Not a great lot was happening but there had been a recent arrival of Goldeneyes with two males and two females now present. Gadwall came in at 10 and there were more Shoveler than in recent visits. Pochard appeared to be down and very few Tufted Ducks were seen, we only heard a single Wigeon. Careful scans through the three hundred or so Teal didn't have the desired effect of locating a Green Winged Teal, everyone else seems to find them so why can't we have one here?
The mere is currently swamped with a feral flock of Canada Geese containing a few decidedly iffy looking hybrid yuk things. We heard just one Pink Footed Goose fly over but never saw whether or not it was a lost lone bird or part of a small skein.
Pity about the tips of those two stray leaves in the pic above, without them the geese would have been nicely framed.
Mallard numbers seem to be low but many can be hiding in the reeds during the day making accurate counts very difficult.
Birds of prey were represented by a distant pair of Kestrels hunting over their favoured grassland on the far side of the lake. One was mobbed briefly by what looked like a Redwing that came from nowhere then realised it was on its own and turned and fled back to the safety of that nowhere. Also from nowhere, a different and high altitude nowhere, a Blackbird dropped into one of the still well berried Hawthorn bushes on the island, must come down from about 500 feet up!

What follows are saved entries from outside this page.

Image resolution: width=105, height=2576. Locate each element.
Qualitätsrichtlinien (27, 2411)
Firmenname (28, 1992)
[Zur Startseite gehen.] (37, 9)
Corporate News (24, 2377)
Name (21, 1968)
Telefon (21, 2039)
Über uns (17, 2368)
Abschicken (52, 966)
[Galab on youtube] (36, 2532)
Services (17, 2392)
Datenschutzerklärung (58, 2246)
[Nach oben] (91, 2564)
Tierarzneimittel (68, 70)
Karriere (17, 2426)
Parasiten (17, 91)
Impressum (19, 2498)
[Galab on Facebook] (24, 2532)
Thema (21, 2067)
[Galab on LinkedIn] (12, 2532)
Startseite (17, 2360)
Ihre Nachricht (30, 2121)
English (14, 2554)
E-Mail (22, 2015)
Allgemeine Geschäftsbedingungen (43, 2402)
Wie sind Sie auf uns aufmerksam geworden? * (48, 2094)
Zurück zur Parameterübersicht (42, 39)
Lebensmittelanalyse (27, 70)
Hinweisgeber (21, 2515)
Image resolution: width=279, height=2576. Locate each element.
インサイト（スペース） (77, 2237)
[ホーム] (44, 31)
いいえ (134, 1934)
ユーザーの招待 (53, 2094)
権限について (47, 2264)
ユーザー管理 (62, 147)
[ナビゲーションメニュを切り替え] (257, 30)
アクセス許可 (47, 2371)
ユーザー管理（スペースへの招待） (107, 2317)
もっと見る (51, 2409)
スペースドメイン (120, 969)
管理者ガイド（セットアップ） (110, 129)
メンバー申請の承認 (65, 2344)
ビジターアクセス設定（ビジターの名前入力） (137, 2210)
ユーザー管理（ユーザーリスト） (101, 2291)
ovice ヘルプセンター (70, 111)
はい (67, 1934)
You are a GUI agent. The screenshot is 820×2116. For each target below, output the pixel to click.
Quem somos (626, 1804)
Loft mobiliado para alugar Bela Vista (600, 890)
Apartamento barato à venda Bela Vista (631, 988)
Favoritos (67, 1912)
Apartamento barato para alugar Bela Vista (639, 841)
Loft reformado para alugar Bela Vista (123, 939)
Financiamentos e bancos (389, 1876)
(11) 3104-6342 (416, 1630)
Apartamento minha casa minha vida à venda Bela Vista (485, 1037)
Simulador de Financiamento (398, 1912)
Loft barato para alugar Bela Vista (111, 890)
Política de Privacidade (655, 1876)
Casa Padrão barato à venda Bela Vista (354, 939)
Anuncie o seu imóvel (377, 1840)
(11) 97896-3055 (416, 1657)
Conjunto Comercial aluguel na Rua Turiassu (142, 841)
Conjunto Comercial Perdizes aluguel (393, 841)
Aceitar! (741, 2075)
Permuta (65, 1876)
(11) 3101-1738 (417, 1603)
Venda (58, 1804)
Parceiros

Passerines generally were in short supply although we didn't go over to the scrubby areas on the far side. A flock of somewhere around the 30 mark of Linnets sat briefly on the wires over the field to the east as we arrived and three Cetti's Warblers were heard with a fourth being reported by another birder. Other than that it was just a couple of Blue Tits, a Wren and a small flock of Long Tailed Tits passing behind us outside the hide.
There were loads of gulls, probably a couple of thousand when we first pulled up and they were airborne after being disturbed by an unseen predator, Heron/Sparrowhawk or something. As they settled back down we looked through them but nothing really smacked us in the eye as being a bit different. Really need to get the scope activated again...and the reeds in front of the little tin hide need dropping so that the laridophiles can get a proper look at the flock.
The only one of any interest was this hooded Herring Gull, just a bit well marked, couldn't really turn it into anything else. That eye looks seriously evil though...not sure if C was able to get a better pic...hope so as it was just a bit too distant for our point n shoot jobby.
At the entrance to the Fylde Bird Club hide we found this interesting fungus, Oyster Fungus?
With time running out we had a last quick shuffy down at the east end again where we bemoaned the lack of Water Rails, not a single one heard all morning and then one squealed right beside us so there were still some around after all! Not being able to top that we called it a day and went our separate ways.
Not a bad couple of hours with the relaxing sounds of pleeping Teal, quacking Mallards, whistling Wigeon and the splashing of bathing gulls being able to drown out almost all Human noise pollution for a very refreshing change.
Where to next? The weekend returns so we should be able to get out and about somewhere. Then next week is likely to be our final week on sick leave so we'll have to make full use of that and get as much strength back in the old hand as we can...most of the movement has returned but strength is still very much lacking and there is a lot of nerve damage to be repaired; if it will repair...could end up with a 'fuzzy' finger for the rest of our life and we've nearly cut it off by accident once already!!!
In the meantime let us know what's doing the quacking and whistling in your outback.